Text section
'''
General information
The PAN-EURO-MED zone consists of:
- Member States of the European Union,
- the EFTA countries (Iceland, Liechtenstein, Norway, Switzerland),
- the Faroe Islands,
- Turkey,
- participants of the Barcelona Process (Algeria, Egypt, Israel, Jordan, Lebanon, Morocco, Syria, Tunisia),
- the West Bank and the Gaza Strip
- participants in the EU/Balkan Stabilization and Association Process (Albania, Bosnia and Herzegovina, Kosovo, Montenegro, Northern Macedonia, Serbia),
- the Republic of Moldova,
- Georgia
- and Ukraine
The introduction of this zone was intended to create a duty-free trade area with uniform rules of origin and uniform documentation. The following applies: The origin of a company’s products must be in one of the participating countries, then the originating goods can be imported duty-free into any member country.
The origin can also be acquired in several participating countries through working and processing operations (cumulation). Especially for companies producing in the Mediterranean region or in Balkan states, the acquisition of preference through cumulation is advantageous, as this extends the application of preferences acquired there to all participating states.
Why were the alternative rules introduced?
In order to complete this revision act, the EU negotiated for years with its Pan-Euro-Mediterranean partners on modernizing and amending the rules of origin of the Regional Convention currently in force. This failed due to the negative attitude of some contracting states.
'''
Data records
'''
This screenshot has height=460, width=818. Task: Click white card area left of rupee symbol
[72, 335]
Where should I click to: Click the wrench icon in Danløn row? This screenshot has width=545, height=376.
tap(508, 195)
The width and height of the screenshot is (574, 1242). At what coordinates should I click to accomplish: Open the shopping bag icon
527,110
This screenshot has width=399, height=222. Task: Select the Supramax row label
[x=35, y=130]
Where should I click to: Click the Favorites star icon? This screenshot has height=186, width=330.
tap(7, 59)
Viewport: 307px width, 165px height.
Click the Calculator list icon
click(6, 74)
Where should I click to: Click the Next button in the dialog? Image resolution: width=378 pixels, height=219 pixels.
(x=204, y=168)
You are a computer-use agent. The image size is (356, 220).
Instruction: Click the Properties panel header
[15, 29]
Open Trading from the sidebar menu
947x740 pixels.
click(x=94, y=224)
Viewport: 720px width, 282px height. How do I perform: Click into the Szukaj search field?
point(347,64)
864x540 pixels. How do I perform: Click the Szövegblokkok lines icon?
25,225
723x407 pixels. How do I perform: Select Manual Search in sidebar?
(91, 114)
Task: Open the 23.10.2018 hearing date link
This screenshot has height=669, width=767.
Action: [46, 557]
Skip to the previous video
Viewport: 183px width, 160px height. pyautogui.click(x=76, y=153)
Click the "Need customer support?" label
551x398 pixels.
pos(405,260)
'''
Assignment
In the PAN-EURO-MED text, please take the part that opens with the words containing "The origin can" and closes with "alternative rules introduced?", and substitute "combined processing" for "cumulation" throughout it. Work only from the PAN-EURO-MED text, not from the records.

Reply to the exercise
The origin can also be acquired in several participating countries through working and processing operations (combined processing). Especially for companies producing in the Mediterranean region or in Balkan states, the acquisition of preference through combined processing is advantageous, as this extends the application of preferences acquired there to all participating states.
Why were the alternative rules introduced?